Source data:
════════════════

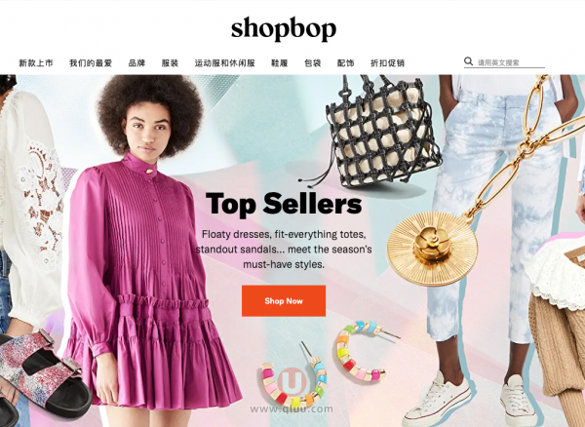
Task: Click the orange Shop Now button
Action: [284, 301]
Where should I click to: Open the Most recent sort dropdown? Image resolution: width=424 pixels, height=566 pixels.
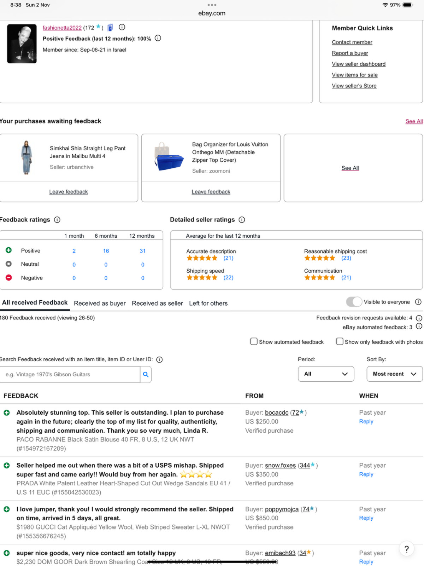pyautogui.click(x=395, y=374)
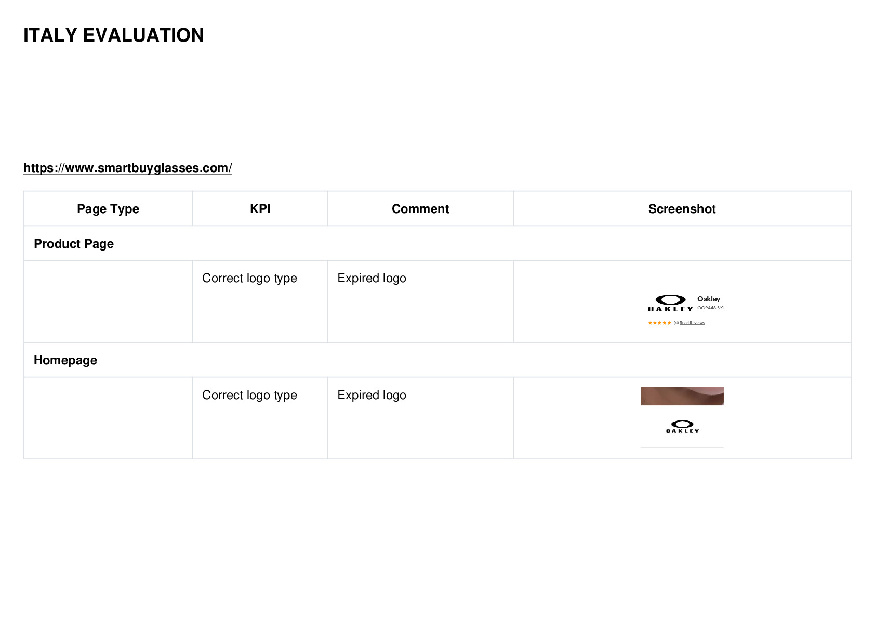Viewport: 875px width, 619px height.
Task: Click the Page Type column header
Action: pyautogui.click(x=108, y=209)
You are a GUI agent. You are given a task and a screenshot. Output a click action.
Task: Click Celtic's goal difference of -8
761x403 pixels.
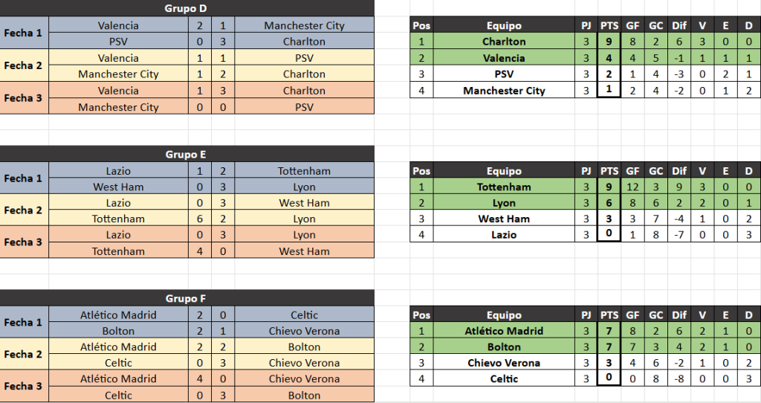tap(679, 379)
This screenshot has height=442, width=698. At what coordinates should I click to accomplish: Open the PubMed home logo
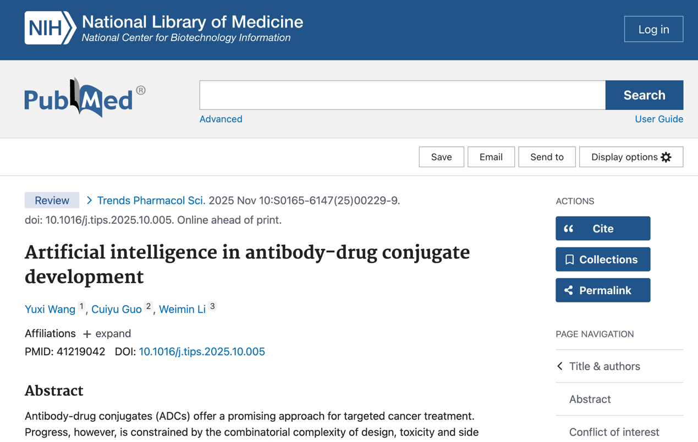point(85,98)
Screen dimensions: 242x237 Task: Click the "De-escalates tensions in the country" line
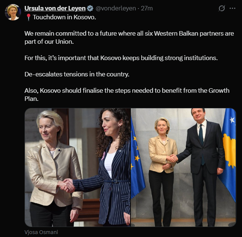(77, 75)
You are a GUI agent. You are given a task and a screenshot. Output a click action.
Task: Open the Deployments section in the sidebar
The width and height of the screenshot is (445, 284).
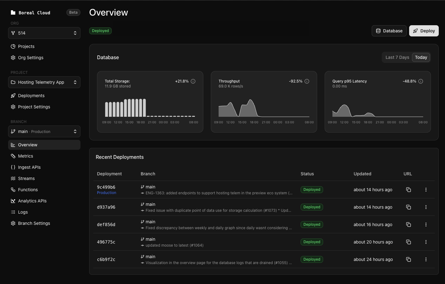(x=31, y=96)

════════════════

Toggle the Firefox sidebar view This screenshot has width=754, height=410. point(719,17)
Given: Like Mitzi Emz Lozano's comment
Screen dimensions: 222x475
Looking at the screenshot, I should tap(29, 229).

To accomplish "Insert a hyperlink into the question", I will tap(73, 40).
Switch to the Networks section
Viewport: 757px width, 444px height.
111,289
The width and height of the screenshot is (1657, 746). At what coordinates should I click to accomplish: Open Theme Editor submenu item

════════════════

→ Exercise details:
Starting with the line that holds "Given: Like Mitzi Emz Lozano's comment" and ending with the line that holds "The width and height of the screenshot is (1657, 746).", retype every line in the data above exactly, and nothing else.

→ Exercise answer:
Given: Like Mitzi Emz Lozano's comment
Screen dimensions: 222x475
Looking at the screenshot, I should tap(29, 229).

To accomplish "Insert a hyperlink into the question", I will tap(73, 40).
Switch to the Networks section
Viewport: 757px width, 444px height.
111,289
The width and height of the screenshot is (1657, 746). At what coordinates should I click to accomplish: Open Theme Editor submenu item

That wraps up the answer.